53

Near as I can tell the zip -T option only determines if files can be extracted -- it doesn't really test the archive for internal integrity. For example, I deliberately corrupted the local (not central directory) CRC for a file, and zip didn't care at all, reporting the archive as OK. Is there some other utility to do this?

There's a lot of internal redundancy in ZIP files, and it would be nice to have a way of checking it all. Of course, normally the central directory is all you need, but when repairing a corrupted archive often all you have is a fragment, with the central directory clobbered or missing. I'd like to know if archives I create are as recoverable as possible.

3 Answers3

51

unzip -t

Test archive files.

This option extracts each specified file in memory and compares the CRC (cyclic redundancy check, an enhanced checksum) of the expanded file with the original's stored CRC value.

[ source: https://linux.die.net/man/1/unzip ]

Jeff Schaller
  • 67,283
  • 35
  • 116
  • 255
Theophrastus
  • 926
  • 7
  • 13
  • 3
    There are 2 CRCs per file: local and central. unzip -t only tests the latter. – Marc Rochkind Apr 18 '15 at 20:33
  • 2
    i don't know what you mean by "local" versus "central" (central to what?) but when i run "unzip -t myzip_file.zip" i see a line output for commenting on the integrity of each and every zipped file, like (imagine better formatting): "testing: AARiseTransitSet.cpp OK testing: AARiseTransitSet.h OK testing: AASaturn.cpp OK testing: AASaturn.h OK ... – Theophrastus Apr 18 '15 at 20:39
  • 4
    Not the place to explain internal structure of ZIP files. Wikepedia article is pretty good on this. As I said, it is a misleading report that you are seeing. – Marc Rochkind Apr 18 '15 at 20:55
  • If i go into a zip file with a hex-editor and change one byte, then i see for one file: testing: AA_sphere.htm bad CRC 7952862e (should be 44c6f7f8) while the rest are listed as "OK". you'll continue to declare this as "misleading", but that's exactly what i expect for a file-by-file CRC check of a zip file. now... good luck to you Sir. – Theophrastus Apr 18 '15 at 21:02
  • 3
    I think you have changed the central directory CRC, at the end. Try changing the local one, before or after the file. – Marc Rochkind Apr 18 '15 at 21:21
33

Using Info-ZIP, attempting to fix an archive will compare the local and central CRCs, and combining that with archive tests will allow all the CRCs to be checked. If you run

unzip -t archive.zip

and

zip -F archive.zip --out archivefix.zip

and neither complain, that means the archive’s contents match both the central and local CRCs. (You can delete archivefix.zip afterwards.)

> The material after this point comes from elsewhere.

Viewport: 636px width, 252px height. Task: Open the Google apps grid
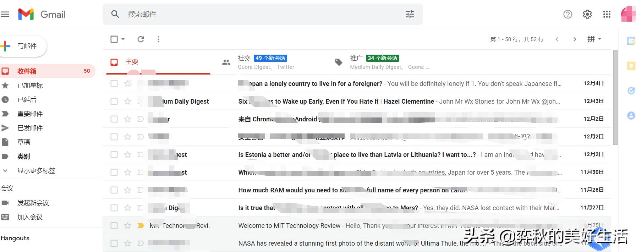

To verify this, starting with the Info-ZIP source code for zip 3.0, I created a file as follows:

zip -9 test.zip zip.txt zipup.c

I then corrupted the central directory CRC for zip.txt by changing the byte at offset 0xB137. I got the opposite behaviour to what you observed; unzip -v reported the altered CRC from the central directory, but unzip -t and zip -T reported that the file was OK (checking against the local CRC).

But running

zip -F test --out testfix

reported

Fix archive (-F) - assume mostly intact archive
Zip entry offsets do not need adjusting
 copying: zip.txt
        zip warning: Local Entry CRC does not match CD: zip.txt
 copying: zipup.c

The "corrected" file still listed the altered CRC for zip.txt.

Altering the local CRC for zip.txt at offset 0x10 caused both unzip -t and zip -T to report a CRC error, but zip -F didn't spot anything wrong.

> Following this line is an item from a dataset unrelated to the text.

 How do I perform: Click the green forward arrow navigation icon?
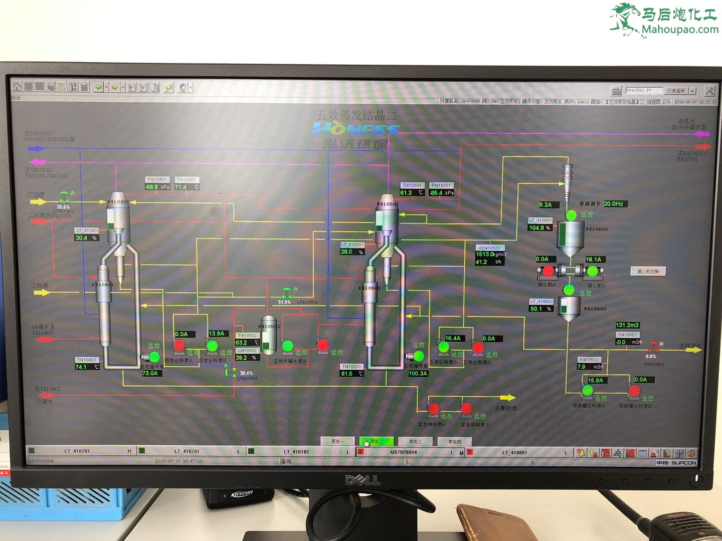[115, 87]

Thus from my experiments, mismatches between an archive entry's contents and its CRCs can be detected as follows:

  • local only: zip -T and unzip -t; zip -F will also complain about the local-central mismatch
  • local and central: zip -T and unzip -t
  • central only: zip -T and unzip -t will not complain, but zip -F will indicate a local-central mismatch

(Note that by default zip -T simply uses unzip -tqq, so zip -T and unzip -t really are equivalent. You can read the unzip source code to check that testing an archive really compares the local CRC, not the central one; look for extract_or_test_files(), extract_or_test_entrylist() and extract_or_test_member(), all in extract.c.)

Stephen Kitt
  • 434,908
  • Complicated. And no doubt very dependent on what versions (GNU, BSD, etc.) And CRC is only one of the numerous integrity checks that can be performed. – Marc Rochkind Apr 18 '15 at 22:55
  • 4
    There aren't many versions of zip and unzip available on Unix-like platforms; Info-ZIP is used pretty much everywhere... – Stephen Kitt Apr 18 '15 at 23:02
  • 4
    As far as it being complicated, it takes just two commands; if both unzip -t and zip -F run without error, you're OK and both CRCs have been checked. – Stephen Kitt Apr 18 '15 at 23:04
  • Thanks! Will check this out. Also, forgot to mention: ZIP files are ZIP64. – Marc Rochkind Apr 18 '15 at 23:18
  • Answers like this should be golden standard on this website: a thorough research, including experiments and digging through source code, summed up in a concise manner. – ScumCoder Dec 01 '20 at 23:30
  • I have an archive where the process described here is producing a slightly smaller zip file without "reporting any issue" as exit code or in the output. So to "check integrity this way you might want to compare the size of the produced file with the original one. – karfau Mar 03 '21 at 06:34
  • @karfau that’s interesting — does the smaller archive still contain all the files present in the original? – Stephen Kitt Mar 03 '21 at 08:52
  • @StephenKitt yes, I'm not sure what went wrong, but the file was supposed to have even more files in it and was somehow not complete when being zipped or transferred. Sadly I can not offer to share the file, but if you want me to run any commands on it and send you the output, let me know. – karfau Mar 03 '21 at 11:43
  • @karfau and unzip -t doesn’t complain? – Stephen Kitt Mar 03 '21 at 11:54
  • @StephenKitt yes, that one is not indicating any issue. – karfau Mar 03 '21 at 11:56
  • @karfau I suspect that your archive has unused data at the end — what does cmp origarchive.zip smallerarchive.zip say? – Stephen Kitt Mar 03 '21 at 13:07
  • @StephenKitt origarchive.zip smallerarchive.zip differ: byte 7, line1 – karfau Mar 03 '21 at 14:32
3

You might want to have a look at zipdetails. From its man page:

Zipdetails displays information about the internal record structure of the zip file. It is not concerned with displaying any details of the compressed data stored in the zip file.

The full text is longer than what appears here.